Victor Emile Marsden (1866 – 28 October 1920) was a journalist and translator, known for translating what became the most read English language version of The Protocols of the Elders of Zion.[1] According to Robert Singerman, the earliest known imprint of this translation was published in 1923, posthumously.

Translated Protocols[edit]

The first English language publication of this text was in London in 1920. However, prior to its publication, the Morning Post, in 1920, used the text as a basis of 17, or 18 (depending on which authority is cited), articles making antisemitic allegations against the Jews. Thereafter, but that same year, the paper published a book on the same matter, entitled The Cause of World Unrest. Marsden is generally credited with a translation of the Protocols around this time. Marsden continues to be associated with most subsequent American English language imprints of the text, known by many different titles, but most briefly, as the Protocols of Zion. In that regard he is only second to Serge Nilus.

The first British English language edition, titled The Jewish Peril, whose Preface is dated, London, 2 December 1919, was published anonymously, but has subsequently been discovered to have been translated by George Shanks, an employee of The Morning Post (London). The publisher was Eyre & Spottiswoode Ltd. edition.

The so-called Marsden translation first appears in 1923. The librarian and bibliographer, Robert Singerman, identifies the following as the first Marsden imprint:

Singerman 0147
Victor E. Marsden
"Protocols of the wise men of Zion"
Protocols of the Meetings of the Learned Elders of Zion
Translated from the Russian Text by Victor E. Marsden
(London: The Britons, 1923)
"The Marsden translation has become the standard English Text."

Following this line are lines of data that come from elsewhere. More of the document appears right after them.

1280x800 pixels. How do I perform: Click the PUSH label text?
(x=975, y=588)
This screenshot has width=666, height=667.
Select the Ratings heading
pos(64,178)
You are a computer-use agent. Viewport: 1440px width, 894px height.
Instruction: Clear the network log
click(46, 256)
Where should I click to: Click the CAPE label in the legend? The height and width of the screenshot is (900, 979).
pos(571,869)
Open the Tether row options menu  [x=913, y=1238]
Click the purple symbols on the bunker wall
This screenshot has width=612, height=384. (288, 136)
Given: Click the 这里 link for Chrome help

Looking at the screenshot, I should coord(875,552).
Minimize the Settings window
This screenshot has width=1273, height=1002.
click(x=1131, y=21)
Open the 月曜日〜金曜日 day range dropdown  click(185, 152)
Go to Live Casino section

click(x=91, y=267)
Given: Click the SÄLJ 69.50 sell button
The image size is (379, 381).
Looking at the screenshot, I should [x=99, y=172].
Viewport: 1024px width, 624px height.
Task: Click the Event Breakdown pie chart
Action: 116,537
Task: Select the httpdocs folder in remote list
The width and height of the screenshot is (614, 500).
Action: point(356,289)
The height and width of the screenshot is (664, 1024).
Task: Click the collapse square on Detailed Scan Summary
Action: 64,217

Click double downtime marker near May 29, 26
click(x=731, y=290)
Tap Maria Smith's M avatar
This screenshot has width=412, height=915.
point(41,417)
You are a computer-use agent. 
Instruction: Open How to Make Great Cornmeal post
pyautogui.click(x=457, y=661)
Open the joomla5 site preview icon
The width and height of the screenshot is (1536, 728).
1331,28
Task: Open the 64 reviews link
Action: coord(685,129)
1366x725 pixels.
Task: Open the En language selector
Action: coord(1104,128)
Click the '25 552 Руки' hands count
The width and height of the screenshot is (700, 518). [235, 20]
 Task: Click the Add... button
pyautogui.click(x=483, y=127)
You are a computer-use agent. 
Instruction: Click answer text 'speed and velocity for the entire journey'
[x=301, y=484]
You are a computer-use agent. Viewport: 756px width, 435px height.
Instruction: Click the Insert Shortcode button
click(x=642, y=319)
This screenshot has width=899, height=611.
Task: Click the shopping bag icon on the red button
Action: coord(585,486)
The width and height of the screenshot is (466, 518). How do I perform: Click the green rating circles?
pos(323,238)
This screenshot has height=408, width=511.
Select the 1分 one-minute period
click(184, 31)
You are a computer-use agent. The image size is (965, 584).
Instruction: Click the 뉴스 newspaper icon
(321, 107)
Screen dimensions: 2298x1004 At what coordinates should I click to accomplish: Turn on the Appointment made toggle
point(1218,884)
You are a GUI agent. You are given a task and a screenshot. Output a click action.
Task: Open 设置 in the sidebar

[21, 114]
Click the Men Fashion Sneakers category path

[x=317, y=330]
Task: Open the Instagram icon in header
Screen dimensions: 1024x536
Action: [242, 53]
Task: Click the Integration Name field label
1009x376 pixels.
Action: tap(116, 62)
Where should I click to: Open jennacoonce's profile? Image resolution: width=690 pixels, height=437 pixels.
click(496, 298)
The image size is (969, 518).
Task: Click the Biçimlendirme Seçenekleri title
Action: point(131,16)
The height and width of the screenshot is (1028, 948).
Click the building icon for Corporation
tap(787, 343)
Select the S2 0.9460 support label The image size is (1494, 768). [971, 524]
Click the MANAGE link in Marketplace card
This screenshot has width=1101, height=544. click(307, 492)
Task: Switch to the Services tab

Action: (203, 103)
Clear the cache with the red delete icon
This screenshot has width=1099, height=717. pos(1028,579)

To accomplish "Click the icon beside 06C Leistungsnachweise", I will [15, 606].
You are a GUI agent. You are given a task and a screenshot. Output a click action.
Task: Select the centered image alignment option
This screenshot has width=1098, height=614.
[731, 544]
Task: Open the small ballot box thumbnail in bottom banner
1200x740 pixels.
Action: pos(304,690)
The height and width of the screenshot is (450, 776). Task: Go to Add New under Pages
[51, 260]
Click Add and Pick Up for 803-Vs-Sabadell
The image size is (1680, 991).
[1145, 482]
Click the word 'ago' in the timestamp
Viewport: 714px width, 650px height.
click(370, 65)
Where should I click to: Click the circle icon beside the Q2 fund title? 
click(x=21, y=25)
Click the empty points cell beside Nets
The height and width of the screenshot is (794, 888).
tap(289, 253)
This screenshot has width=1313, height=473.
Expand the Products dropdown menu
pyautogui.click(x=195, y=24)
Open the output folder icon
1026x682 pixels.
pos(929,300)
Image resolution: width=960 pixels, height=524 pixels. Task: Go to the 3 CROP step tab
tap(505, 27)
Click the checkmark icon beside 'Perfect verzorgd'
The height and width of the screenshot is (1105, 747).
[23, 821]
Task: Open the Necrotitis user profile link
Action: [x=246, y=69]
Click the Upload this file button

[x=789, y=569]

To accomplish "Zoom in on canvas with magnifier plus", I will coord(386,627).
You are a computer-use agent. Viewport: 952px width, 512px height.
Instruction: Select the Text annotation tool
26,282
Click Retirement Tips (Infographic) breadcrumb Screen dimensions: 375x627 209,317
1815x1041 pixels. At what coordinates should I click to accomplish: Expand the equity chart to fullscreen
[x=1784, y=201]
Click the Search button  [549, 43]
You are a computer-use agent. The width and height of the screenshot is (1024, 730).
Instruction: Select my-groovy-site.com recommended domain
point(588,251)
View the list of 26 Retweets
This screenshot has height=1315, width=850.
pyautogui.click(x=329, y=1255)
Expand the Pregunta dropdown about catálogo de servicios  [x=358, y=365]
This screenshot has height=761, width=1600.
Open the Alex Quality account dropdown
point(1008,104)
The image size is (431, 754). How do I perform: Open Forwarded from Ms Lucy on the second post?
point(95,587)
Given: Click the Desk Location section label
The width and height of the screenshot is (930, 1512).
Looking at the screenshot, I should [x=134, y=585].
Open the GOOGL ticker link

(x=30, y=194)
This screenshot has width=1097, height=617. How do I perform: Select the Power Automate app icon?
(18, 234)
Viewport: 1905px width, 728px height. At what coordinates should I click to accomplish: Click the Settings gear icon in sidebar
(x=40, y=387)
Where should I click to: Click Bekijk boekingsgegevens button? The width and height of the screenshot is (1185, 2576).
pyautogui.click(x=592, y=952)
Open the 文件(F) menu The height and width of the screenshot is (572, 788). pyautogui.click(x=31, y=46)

Singerman lists the Wiener Library (London) as having this imprint. That library has the following catalogue entry for the Marsden imprint:


[Title]: Protocols of the meetings of the Learned Elders of Zion
Author: Victor E. Marsden, Victor E. Marsden
Language: English
Place of publication: London
Publisher: The Britons
Year of publication: 1923
Pagination: 75 p.
Material: Microfilm
Notes: Translated from the Russian text. – Not indexed
Accession number: 97484
Shelfmark: 388/Z180

The British Library holds and describes the following imprint in its catalogue record:


System number 009601120
Author – personal Nilus.
Title Protocols of the Meetings of the Learned Elders of Zion / translated from the Russian Text by Victor E. Marsden.
Publisher/year London : The Britons Publishing Society, [between 1937 and 1971].
Physical descr. 65 p. ; 21 cm.
Holdings (All) Details
Shelfmark W73/5522 DSC Request

In 1978, Colin Holmes wrote that George Shanks, a British citizen born in Russia, first translated the text into English for The Britons – a publishing entity which subsequently became "The Britons Publishing Society."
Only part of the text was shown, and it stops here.